Régulièrement mis en défaut et rabroué par le commandant, peu soutenu par le second (et pour cause), le jeune Keith se rapproche du lieutenant Keefer que le spectateur peut, ainsi, suivre en détail. Et apprécier.
Le jeune Keith a toute sa raison d'être car c'est grâce à son inexpérience qu'il va contribuer involontairement à la tragique évolution des évènements.
Le scénario est ainsi bouclé pour nous offrir une subtile manipulation. Du grand art de la part de Dmytryk.

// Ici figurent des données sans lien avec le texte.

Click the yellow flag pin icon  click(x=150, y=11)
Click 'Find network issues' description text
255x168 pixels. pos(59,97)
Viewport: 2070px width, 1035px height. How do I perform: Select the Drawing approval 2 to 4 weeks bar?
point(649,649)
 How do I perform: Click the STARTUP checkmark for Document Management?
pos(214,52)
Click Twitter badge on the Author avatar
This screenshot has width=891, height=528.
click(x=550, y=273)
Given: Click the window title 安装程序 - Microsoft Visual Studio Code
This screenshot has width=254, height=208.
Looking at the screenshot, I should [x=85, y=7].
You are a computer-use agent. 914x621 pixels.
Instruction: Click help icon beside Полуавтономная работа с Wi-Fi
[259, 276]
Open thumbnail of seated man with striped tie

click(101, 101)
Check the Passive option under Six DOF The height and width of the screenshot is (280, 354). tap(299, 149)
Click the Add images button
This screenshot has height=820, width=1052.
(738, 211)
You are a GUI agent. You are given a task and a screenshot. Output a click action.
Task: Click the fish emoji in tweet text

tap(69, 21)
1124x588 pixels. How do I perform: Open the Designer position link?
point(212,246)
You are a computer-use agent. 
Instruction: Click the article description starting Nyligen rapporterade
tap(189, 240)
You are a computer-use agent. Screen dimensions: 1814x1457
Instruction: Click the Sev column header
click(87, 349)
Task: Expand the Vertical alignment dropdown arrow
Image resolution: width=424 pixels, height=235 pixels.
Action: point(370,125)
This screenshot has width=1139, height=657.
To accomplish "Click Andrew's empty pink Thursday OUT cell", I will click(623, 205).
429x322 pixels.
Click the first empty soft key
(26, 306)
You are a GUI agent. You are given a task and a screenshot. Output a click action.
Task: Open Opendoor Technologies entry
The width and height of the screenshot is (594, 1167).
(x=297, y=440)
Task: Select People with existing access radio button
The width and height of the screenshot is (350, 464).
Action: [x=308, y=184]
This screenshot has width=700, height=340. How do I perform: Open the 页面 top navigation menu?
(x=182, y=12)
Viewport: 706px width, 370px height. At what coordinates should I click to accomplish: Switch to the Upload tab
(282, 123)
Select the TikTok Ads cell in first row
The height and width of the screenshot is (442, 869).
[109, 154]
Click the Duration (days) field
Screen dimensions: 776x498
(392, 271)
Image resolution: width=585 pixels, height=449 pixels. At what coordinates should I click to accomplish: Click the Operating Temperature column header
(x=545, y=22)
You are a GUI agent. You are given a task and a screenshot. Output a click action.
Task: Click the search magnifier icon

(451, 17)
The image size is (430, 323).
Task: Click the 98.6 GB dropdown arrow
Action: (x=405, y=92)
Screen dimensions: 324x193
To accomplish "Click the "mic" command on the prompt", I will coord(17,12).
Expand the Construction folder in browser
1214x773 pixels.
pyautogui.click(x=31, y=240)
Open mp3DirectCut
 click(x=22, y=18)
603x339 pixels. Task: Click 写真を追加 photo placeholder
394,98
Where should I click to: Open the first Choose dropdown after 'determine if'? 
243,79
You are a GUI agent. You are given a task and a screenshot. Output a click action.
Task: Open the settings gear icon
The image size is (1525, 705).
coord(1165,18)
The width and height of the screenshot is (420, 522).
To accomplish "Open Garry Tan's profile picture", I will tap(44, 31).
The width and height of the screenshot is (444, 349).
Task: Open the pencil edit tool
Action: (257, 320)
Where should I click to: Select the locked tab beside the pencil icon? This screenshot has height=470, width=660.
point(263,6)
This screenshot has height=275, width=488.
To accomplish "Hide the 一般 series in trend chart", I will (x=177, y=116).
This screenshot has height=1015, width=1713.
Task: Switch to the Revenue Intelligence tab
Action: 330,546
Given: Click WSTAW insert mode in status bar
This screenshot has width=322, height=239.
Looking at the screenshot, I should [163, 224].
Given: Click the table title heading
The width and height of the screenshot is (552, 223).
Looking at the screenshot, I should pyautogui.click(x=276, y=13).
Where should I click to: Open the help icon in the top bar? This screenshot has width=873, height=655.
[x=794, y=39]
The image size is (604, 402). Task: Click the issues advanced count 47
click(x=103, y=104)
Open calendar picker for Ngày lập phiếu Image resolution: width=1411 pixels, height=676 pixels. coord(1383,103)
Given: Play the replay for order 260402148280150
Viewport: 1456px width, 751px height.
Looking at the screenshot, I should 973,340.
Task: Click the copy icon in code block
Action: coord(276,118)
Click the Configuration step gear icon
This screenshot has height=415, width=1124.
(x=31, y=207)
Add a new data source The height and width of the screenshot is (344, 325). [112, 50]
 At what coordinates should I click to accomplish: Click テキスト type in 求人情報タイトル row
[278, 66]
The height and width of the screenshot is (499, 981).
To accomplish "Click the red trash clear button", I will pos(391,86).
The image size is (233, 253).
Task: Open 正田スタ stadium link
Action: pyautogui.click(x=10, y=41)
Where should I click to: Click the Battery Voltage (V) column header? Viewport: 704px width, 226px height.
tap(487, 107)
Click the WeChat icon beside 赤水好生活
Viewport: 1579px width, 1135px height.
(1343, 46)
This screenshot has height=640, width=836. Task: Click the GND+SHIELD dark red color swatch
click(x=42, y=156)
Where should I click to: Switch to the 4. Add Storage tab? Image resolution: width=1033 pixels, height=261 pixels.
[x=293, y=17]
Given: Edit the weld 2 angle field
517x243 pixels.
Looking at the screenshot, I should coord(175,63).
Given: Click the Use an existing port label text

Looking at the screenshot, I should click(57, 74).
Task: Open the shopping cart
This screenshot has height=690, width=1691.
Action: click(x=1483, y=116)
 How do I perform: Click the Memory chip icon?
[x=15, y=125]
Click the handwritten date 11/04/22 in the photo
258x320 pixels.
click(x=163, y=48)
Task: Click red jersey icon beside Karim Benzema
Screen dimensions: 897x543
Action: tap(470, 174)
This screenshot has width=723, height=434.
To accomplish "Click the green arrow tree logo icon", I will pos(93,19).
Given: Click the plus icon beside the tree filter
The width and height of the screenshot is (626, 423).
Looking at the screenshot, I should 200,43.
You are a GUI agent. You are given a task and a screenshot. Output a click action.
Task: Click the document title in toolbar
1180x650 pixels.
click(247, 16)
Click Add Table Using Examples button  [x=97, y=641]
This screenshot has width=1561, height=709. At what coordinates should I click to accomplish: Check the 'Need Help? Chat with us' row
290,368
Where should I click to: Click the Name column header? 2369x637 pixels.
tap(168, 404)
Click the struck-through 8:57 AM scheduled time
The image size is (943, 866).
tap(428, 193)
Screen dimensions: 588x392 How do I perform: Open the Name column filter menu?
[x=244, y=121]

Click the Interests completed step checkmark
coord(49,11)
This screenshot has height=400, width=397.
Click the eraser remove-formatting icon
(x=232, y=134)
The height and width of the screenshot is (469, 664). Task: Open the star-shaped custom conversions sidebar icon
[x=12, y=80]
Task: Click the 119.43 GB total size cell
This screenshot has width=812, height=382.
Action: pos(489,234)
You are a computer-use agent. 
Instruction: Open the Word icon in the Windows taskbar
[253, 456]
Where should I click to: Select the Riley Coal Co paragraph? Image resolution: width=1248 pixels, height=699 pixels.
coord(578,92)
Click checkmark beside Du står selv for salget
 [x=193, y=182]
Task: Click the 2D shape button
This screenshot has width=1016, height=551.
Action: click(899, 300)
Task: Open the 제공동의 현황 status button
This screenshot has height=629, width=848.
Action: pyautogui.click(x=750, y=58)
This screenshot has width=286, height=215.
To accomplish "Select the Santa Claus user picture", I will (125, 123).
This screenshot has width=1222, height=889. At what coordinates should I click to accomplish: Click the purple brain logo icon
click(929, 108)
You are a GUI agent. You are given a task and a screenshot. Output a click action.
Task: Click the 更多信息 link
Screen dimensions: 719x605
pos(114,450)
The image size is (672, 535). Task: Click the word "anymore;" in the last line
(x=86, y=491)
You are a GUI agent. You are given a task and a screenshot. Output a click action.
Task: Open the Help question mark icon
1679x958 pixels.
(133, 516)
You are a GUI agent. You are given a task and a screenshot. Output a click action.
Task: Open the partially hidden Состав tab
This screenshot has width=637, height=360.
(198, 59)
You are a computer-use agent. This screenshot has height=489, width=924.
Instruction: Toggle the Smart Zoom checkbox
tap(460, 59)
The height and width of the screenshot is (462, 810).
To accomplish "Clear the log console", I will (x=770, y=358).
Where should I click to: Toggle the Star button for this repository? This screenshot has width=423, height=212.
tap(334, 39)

L'interprétation des personnages par Van Johnson, Fred McMurray et plus tard, José Ferrer, dans le rôle de l'avocat des mutins, est très convaincante car chacun est parfaitement dans son rôle. Van Johnson, coupable mais de bonne foi. José Ferrer dans un rôle incisif et profondément lucide. Lui, a vraiment compris la manip sans qu'on lui explique. Fred MacMurray dans le rôle d'un vrai lâche.
Et Humphrey Bogart qui joue ici un de ses derniers grands rôles ? Il compose un personnage complexe absolument passionnant. Peut-être un de ses plus beaux rôles ! Il est en fin de carrière et joue le rôle d'un homme usé, à qui l'Amirauté confie encore une fois, un commandement après 18 ans de bons et loyaux services. Usé, seul et maladroit. Ou plutôt usé, maladroit et donc seul. Quelle belle scène bouleversante que celle où il se livre, humblement, à ses officiers qui ne lui tendent pas la main en retour !
Un film de guerre passionnant disais-je en entrée ? Un film sur la lâcheté ? Plus que ça, un film sur la solitude de l'homme responsable qu'il s'appelle Queeg ou Maryk, chacun dans son genre.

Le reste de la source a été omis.